Sounds like you could use help from someone with more electrical experience.

Yes. I will have a licensed electrician review the final product and de-rate my main breaker accordingly. However, I am the same guy that had my subpanel wired by a lic. electrician with ground and neutral reversed (the electrician and the panel :) - so trust but verify.

Bond the copper EGC to the racking as directed by the racking manufacturer.

Check - that's the plan.

Pull your wire through any open ended chases, leaving enough slack to land it in the grounding bushing lay-in lugs as you go around dressing up your wiring. You could bond only one end if you wish, unless you run into that weirdo inspector who still thinks they are actually GECs. (They are not.)

As a result there will be a small loop back to get to ground lug. There are three sets of racks. Each will have a solid copper EGC and they will all eventually land in the solar pass-through box. EMT is only used to get from the two outer arrarys to under the one central array under which the pass-through box is located. Wiring under the arrays is not in EMT. Therefore the wires (including the EGCs) run through cable glands into the solar pass-through box.

Wherever you bring multiple EGCs to a box, you are required to splice them all together. There should be no need to run more than one EGC in one conduit from a box to another box, including the combiner. Your splices do not need to be irreversible unless you run into that same weirdo inspector.

For the splice I assume that landing the EGC in the lugs in the solar pass-through box will suffice.

You may run bare ground wire in EMT. I think the size allowed for solar arrays was increased to 6awg in the 2017 NEC. Some inspectors may require 6awg EGC for all exposed EGCs on the racking. You can probably run insulated wire, but why would you?

Wherever you use plastic boxes you need grounding bushings on the conduit to provide continuous bonding. Any EGC in the box can be landed on any of those lugs.

Plastic screws? What?

The EMT does not terminate in the JBOXs. JBOXs are separate with cable glands. This was intentional because when running EMT into a JBOX you increase the potential of leaks (at least I assume that you do because the EMT is running over a roof ridge and will have rain hitting it that will then flow downgradient to a termination point. With open ends no water will enter the EMT. With a connected JBOX it could).

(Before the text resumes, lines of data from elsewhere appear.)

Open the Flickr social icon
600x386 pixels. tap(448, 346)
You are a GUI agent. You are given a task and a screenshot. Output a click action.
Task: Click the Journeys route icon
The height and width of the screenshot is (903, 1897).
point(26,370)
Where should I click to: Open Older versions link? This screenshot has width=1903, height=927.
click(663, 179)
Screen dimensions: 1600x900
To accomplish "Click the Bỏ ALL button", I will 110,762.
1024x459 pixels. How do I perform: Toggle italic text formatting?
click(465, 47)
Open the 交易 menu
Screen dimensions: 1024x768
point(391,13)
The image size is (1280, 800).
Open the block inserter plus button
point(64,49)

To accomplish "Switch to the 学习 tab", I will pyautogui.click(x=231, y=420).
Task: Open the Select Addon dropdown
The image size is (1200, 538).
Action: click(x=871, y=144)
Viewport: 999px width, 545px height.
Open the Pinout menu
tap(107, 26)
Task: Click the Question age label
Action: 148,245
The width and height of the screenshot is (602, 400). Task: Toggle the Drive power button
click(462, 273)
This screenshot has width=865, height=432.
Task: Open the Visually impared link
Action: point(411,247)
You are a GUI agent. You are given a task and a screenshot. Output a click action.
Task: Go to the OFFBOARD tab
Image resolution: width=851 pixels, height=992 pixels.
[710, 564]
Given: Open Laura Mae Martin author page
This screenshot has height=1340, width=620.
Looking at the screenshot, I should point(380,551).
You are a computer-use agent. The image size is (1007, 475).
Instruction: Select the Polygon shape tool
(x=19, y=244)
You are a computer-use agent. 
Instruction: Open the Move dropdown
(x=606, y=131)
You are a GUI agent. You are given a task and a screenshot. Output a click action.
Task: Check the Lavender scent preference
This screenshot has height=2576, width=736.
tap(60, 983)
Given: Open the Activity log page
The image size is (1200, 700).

Probably a good idea to put weep holes in boxes on the roof. It voids the NEMA4 rating but that rating is not required. Also a good idea -code requirement actually - to install duct seal in the conduit that goes through the roof.

Check on weeps. The expensive pass-through box was designed for solar and is flashed. Pass-through conduit sits under a cover and has a seal of some sort.

Did I miss anything important?

I think that you got it all - fantastic.
 

Whalepod

Member
Location
CA
Last time I babysat an inspection for one of my installs in Davis the inspector was clearly more interested in Smokies&CO and low flow toilets than the array. That's not a joke, make sure your toilets are labeled low flow or you'll likely fail.

1. Follow JaggedBen's advice.

2. Typically when I run conduit between arrays as a chase for PV Wire/Raw Q cable I will bond both ends with bare copper to the racking and use the EMT as the EGC and not run a dedicated wire EGC through the conduit. For lots of reasons our systems are typically small (1 or 2 Enphase branches/1 or 2 strings of SolarEdge), so we are bending mostly 1/2" EMT. Pulling raw Q through 1/2 isn't so bad, but still will likely still require a fish tape for a complicated series of bends. Pulling Raw Q and an insulated stranded #8 EGC isn't much fun at all through 1/2" EMT, and it's just miserable pulling bare #8 if you have anything more than a completely straight run. Bond both ends and use a high quality Coupling/Ground Lug and I feel really good about that solution.

Sac City is really the AHJ that's the most difficult within a 50 mile radius.